# Excerpt provided
((
This is a common belief among Westeners, but it's still wrong.

You should actually read up on some of the major literature in the aforementioned traditions (say, Chuang-Tzu for Taoism and Nagarjuna for Buddhism). Things like cosmology, ontology, epistemology, deities, first causes, and so on are often discussed.

The notion that these religions are just a "way of thinking" or a "philosophy" are simply wrong. They have their own rites and rituals, clerics and priests, prayers and meditations. It isn't just intellectual ideas about the world.

Laterz.


----------



## Xue Sheng (May 22, 2006)

heretic888 said:
			
		

> This is a common belief among Westeners, but it's still wrong.
> 
> You should actually read up on some of the major literature in the aforementioned traditions (say, Chuang-Tzu for Taoism and Nagarjuna for Buddhism). Things like cosmology, ontology, epistemology, deities, first causes, and so on are often discussed.
> 
> ...


 
Agreed, but Taoism, Buddhism and Confucianism, although currently religions, started as Philosophies. They became religions after their founders or alleged founders died.

And as these religions apply to the associated martial arts, it is the philosophical side that is mainly part of the martial art, not the ritualistic or religious side.

Also it should be taken into consideration that Eastern religions unlike western religions are inclusive. It is when these religions came to the West that Westerns began to view them from the Western perspective and look at them as exclusive and separate entities from all other things eastern.


----------



## mantis (May 23, 2006)

in my style you MUST follow the religion of the style
it's a PRAYING MANTIS so you MUST start praying to get good.
okay, stupid joke is over

no, i do not think it has anything to do with religion.  However i think the MA itself and its culture are very much affected by religion.


----------



## Xue Sheng (May 23, 2006)

mantis said:
			
		

> in my style you MUST follow the religion of the style
> it's a PRAYING MANTIS so you MUST start praying to get good.
> okay, stupid joke is over
> 
> no, i do not think it has anything to do with religion. However i think the MA itself and its culture are very much affected by religion.


 
But do you prey to the North in Mandarin or the South in Cantonese?
Northern Preying Mantis
Southern Preying Mantis


----------



## mantis (May 23, 2006)

Xue Sheng said:
			
		

> But do you prey to the North in Mandarin or the South in Cantonese?
))
# Task set
A – Reproduce the passage of the forum thread on Eastern religions and martial arts, starting at "The notion that" and ending at "about the world.".
B – Continue the forum thread on Eastern religions and martial arts from its last line.
The rows have no part in working with the forum thread on Eastern religions and martial arts.

# Provided data
((
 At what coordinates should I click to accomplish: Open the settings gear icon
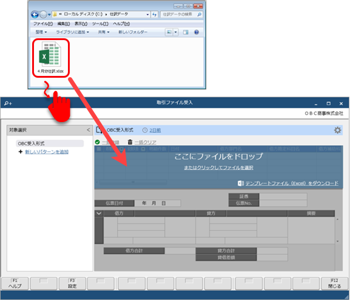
))
((
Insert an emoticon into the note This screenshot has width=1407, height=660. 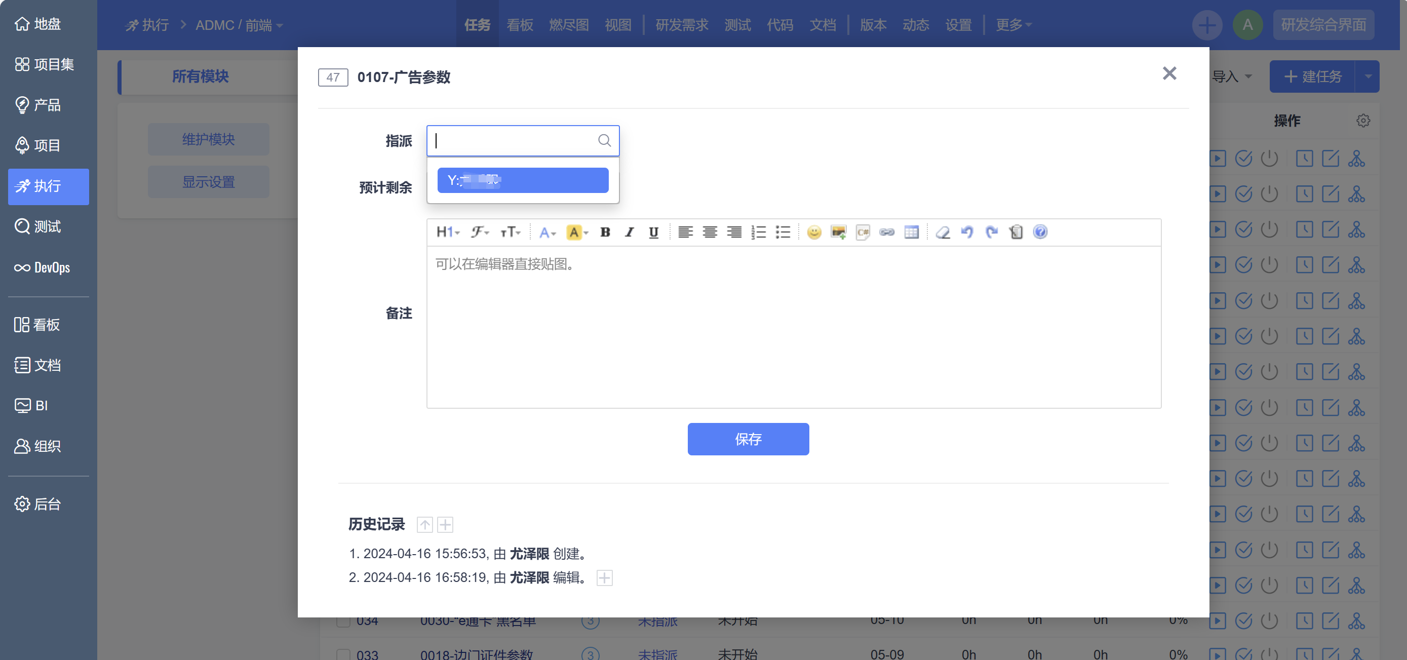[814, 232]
))
# Per-task outputs
A –
The notion that these religions are just a "way of thinking" or a "philosophy" are simply wrong. They have their own rites and rituals, clerics and priests, prayers and meditations. It isn't just intellectual ideas about the world.

B –
> Northern Preying Mantis
> Southern Preying Mantis


if you say it's preying then you ruin it.  you have to say 'praying' as in the original mantis name "mantide religiosa"

I pray just like a mantis..  in northern mantises


----------



## Xue Sheng (May 23, 2006)

mantis said:
			
		

> if you say it's preying then you ruin it. you have to say 'praying' as in the original mantis name "mantide religiosa"
> 
> I pray just like a mantis.. in northern mantises


 
Please forgive my transgression, but Northern means Mandarin so maybe I could at least understand a little of it.... Hey!!! wait a minute "mantide religiosa"... That's not Mandarin


----------



## mantis (May 23, 2006)

Xue Sheng said:
			
		

> Please forgive my transgression, but Northern means Mandarin so maybe I could at least understand a little of it.... Hey!!! wait a minute "mantide religiosa"... That's not Mandarin



Basically it is mandarin before you put mantis on top of pizza... 
i think that's italian or something
Somehow i have the idea that the naming of 'praying' mantis came from that originally.. maybe i read it, or not, cannot remember...


----------



## heretic888 (May 23, 2006)

Xue Sheng said:
			
		

> Agreed, but Taoism, Buddhism and Confucianism, although currently religions, started as Philosophies. They became religions after their founders or alleged founders died.


 
Yeah, people sure do have a penchant for "intelligent design", don't they?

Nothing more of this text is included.